El debe impedirlo. Se apoya en el batiente y hace un último esfuerzo. Cerrarla es ya imposible, pero puede evitar que la acaben de abrir. Sus fuerzas flaquean, y, cediendo a la presión de aquello, la puerta se abre… y vuelve a cerrarse enseguida.

Una vez más, ella empuja desde fuera. Los últimos esfuerzos sobrehumanos de Andrés nada consiguen y la puerta se abre de par en par, en silencio. Entra ella; es la muerte. El príncipe Andrés muere.

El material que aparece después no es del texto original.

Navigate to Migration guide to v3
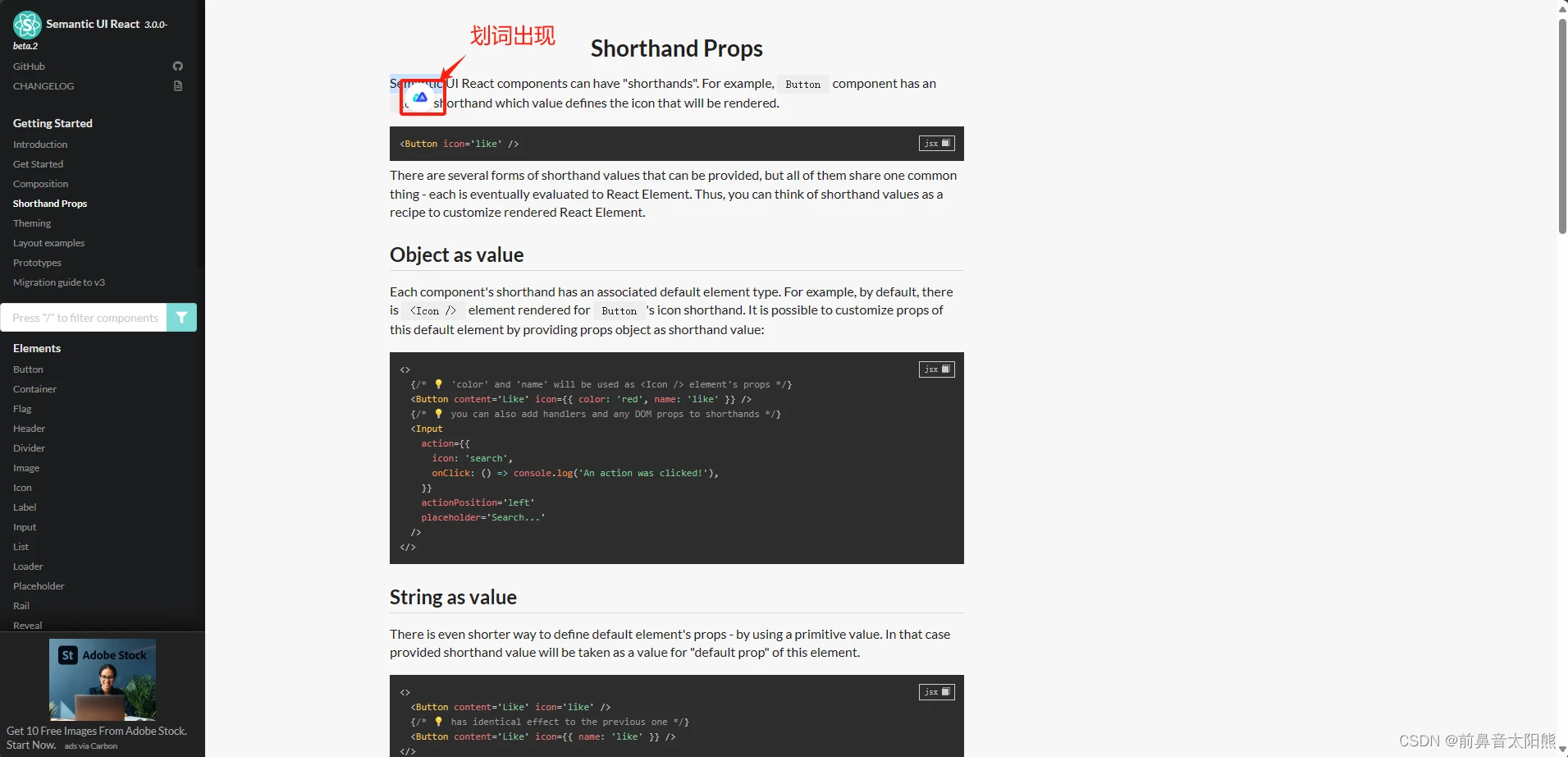Viewport: 1568px width, 757px height. pos(59,282)
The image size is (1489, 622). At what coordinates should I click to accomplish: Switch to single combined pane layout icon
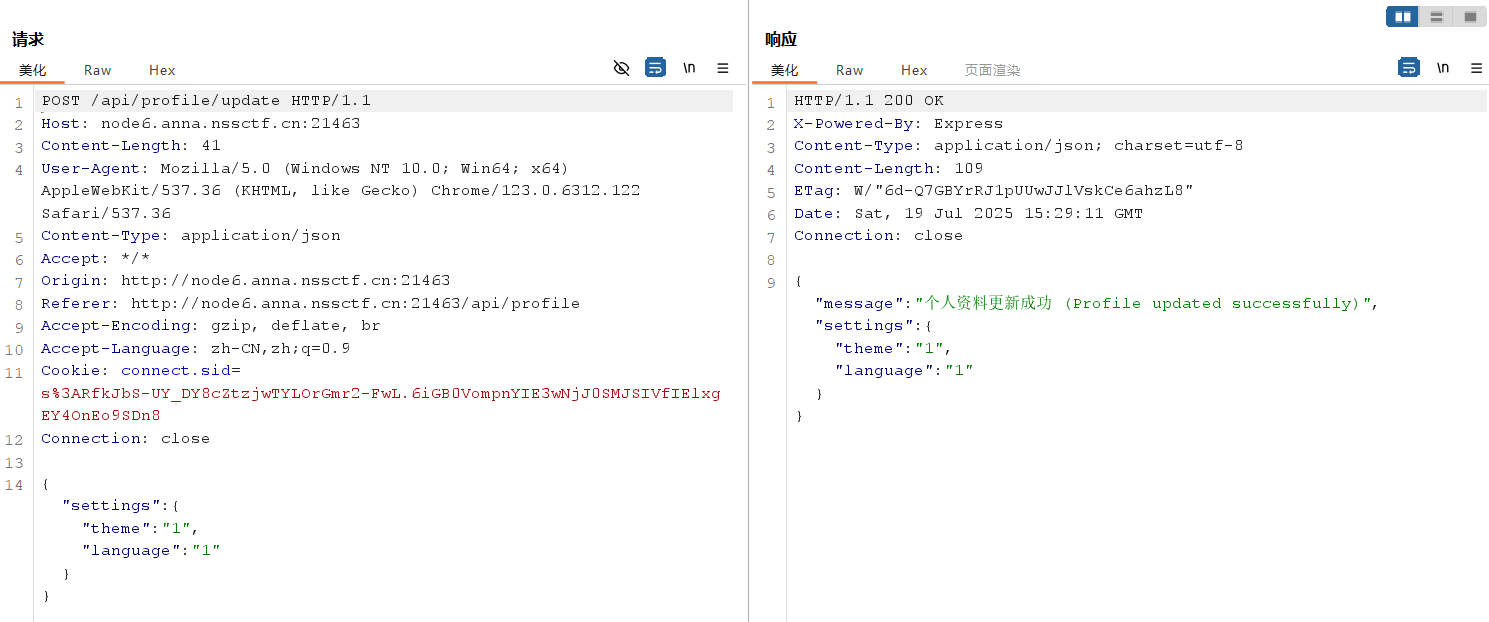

En este momento recuerda que duerme, hace un esfuerzo y despierta – «Sí, ha sido la muerte. Morí y acabo de despertar. La muerte es el despertar.» Esta idea cruza con claridad deslumbrante por su espíritu. El velo que le ocultaba lo desconocido se levanta ante su mirada. Ya se siente libre de la fuerza que le oprimía y experimenta un extraordinario y duradero bienestar.

Cuando, bañado en un sudor frío, se agitó en el diván, Natacha se acercó para preguntarle qué tenía. Andrés no contestó, no parecía comprender la pregunta.

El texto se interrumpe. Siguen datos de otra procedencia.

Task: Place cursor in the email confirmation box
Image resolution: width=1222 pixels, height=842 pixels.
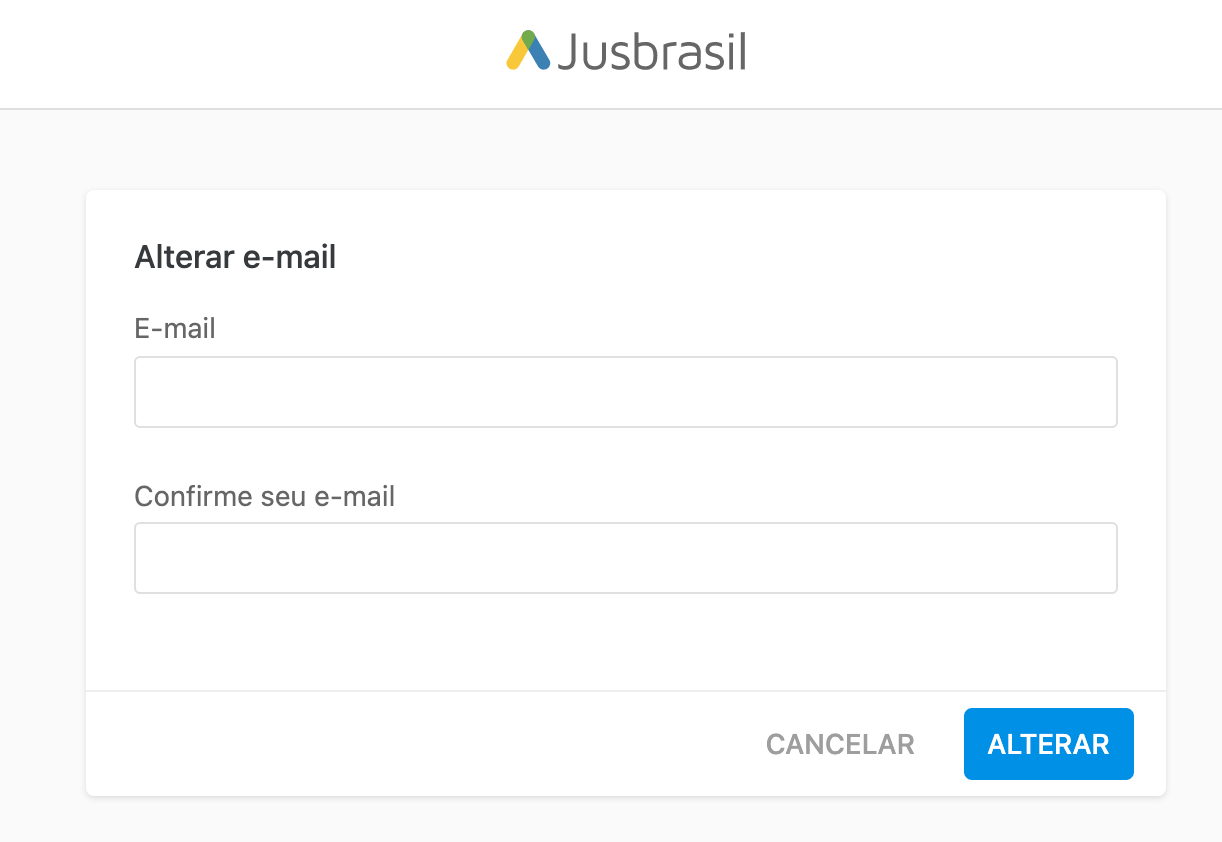Action: (626, 558)
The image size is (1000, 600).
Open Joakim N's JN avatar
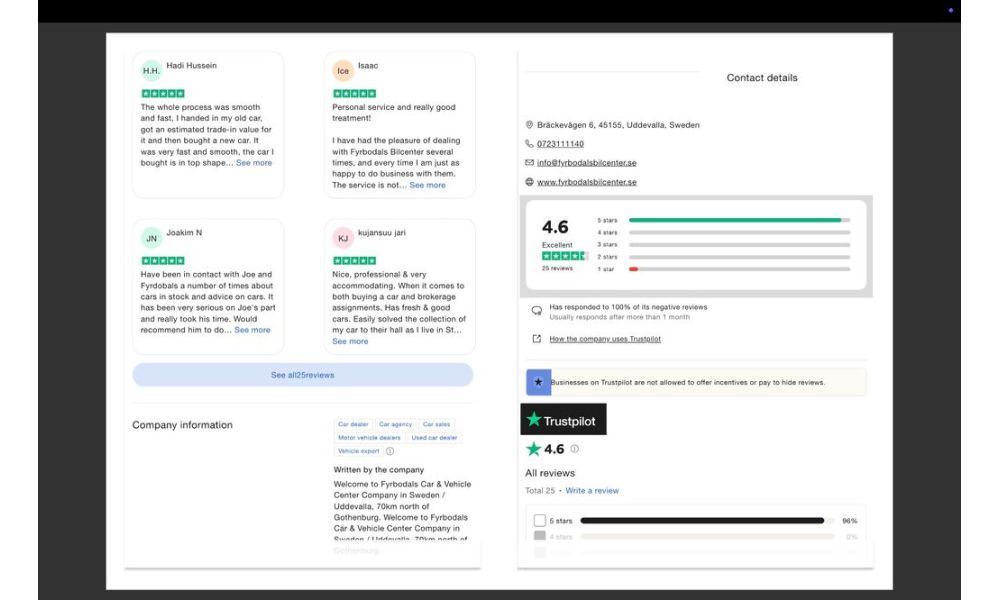click(x=151, y=238)
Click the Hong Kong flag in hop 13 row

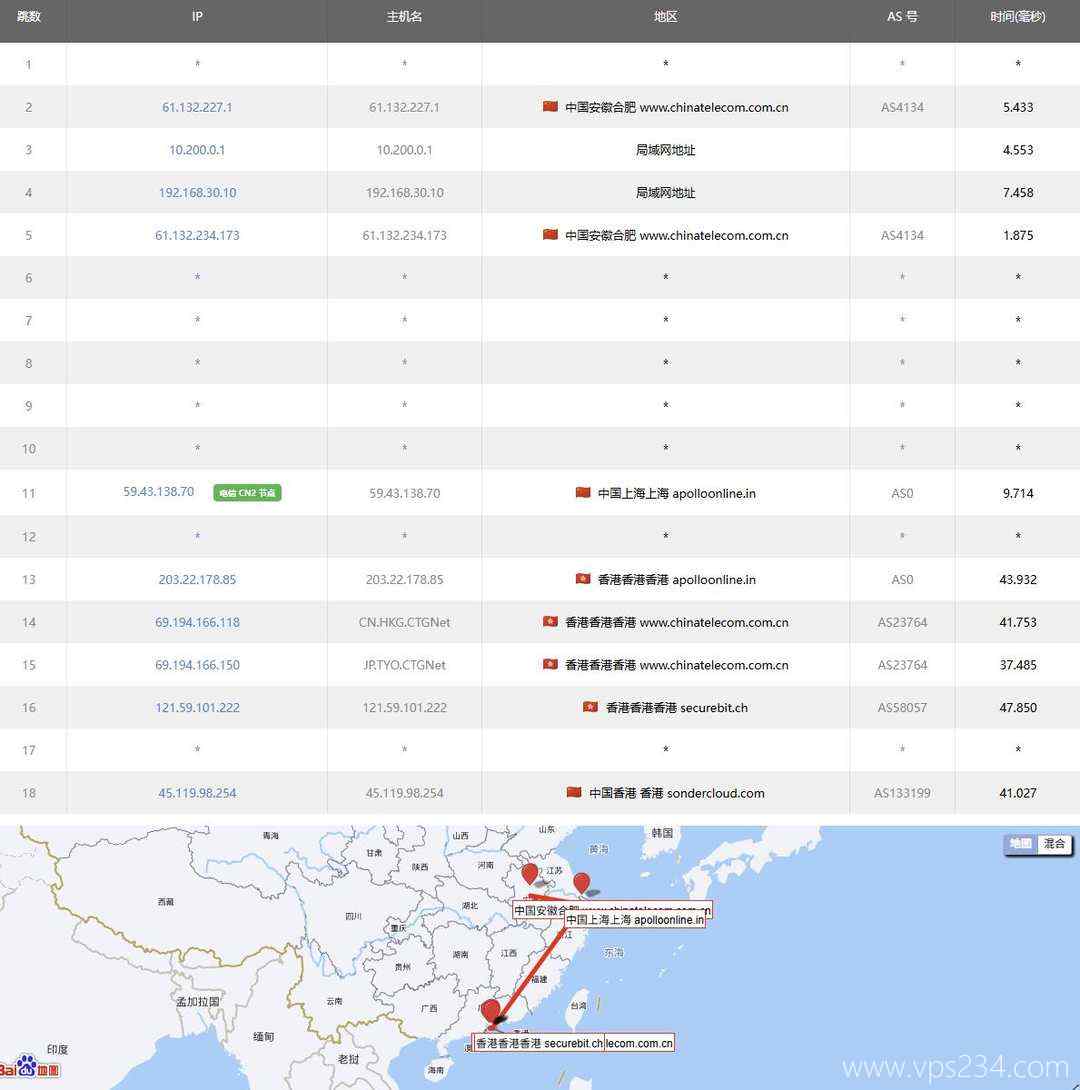pos(583,579)
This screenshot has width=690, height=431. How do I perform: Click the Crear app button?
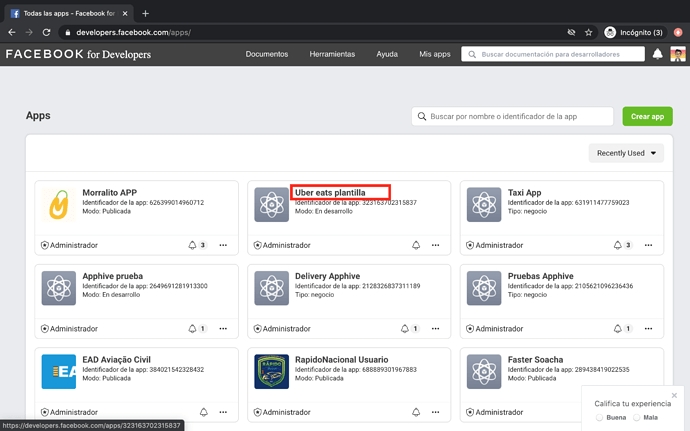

A partir de entonces, la fiebre agravó al enfermo, en opinión del doctor. Esta opinión no interesaba a Natacha; veía demasiado bien los terribles indicios morales, indiscutibles, para ella, de su estado.

Al despertar de aquel sueño comenzó el príncipe Andrés a despertar a la vida. Y, relacionado con la duración de la vida, este despertar no le pareció más tardío que el despertar del sueño relacionado con la duración del ensueño. No había nada terrible en este despertar relativamente lento.

Sus últimos días, sus últimas horas transcurrieron como de ordinario, muy sencillamente. La princesa María y Natacha, que no se separaban de él, lo sentían así. No lloraban, no temblaban, y, a última hora, ni siquiera le cuidaban (ya no estaba junto a ellas; las había dejado). De él no quedaba ya nada más que su cuerpo. Los sentimientos de las dos eran tan intensos, que la parte externa, horrible, de la muerte, no actuaba sobre ellas y no juzgaban necesario avivar su dolor. Ya no lloraron más delante de él ni detrás de él; tampoco volvieron a hablar de él entre sí. Se daban cuenta de que jamás podrían expresar con palabras lo que sentían. Las dos lo veían ir desapareciendo, alejándose poco a poco, lenta, tranquilamente, aquí abajo, y comprendían que debía ser así y que aquello era un bien.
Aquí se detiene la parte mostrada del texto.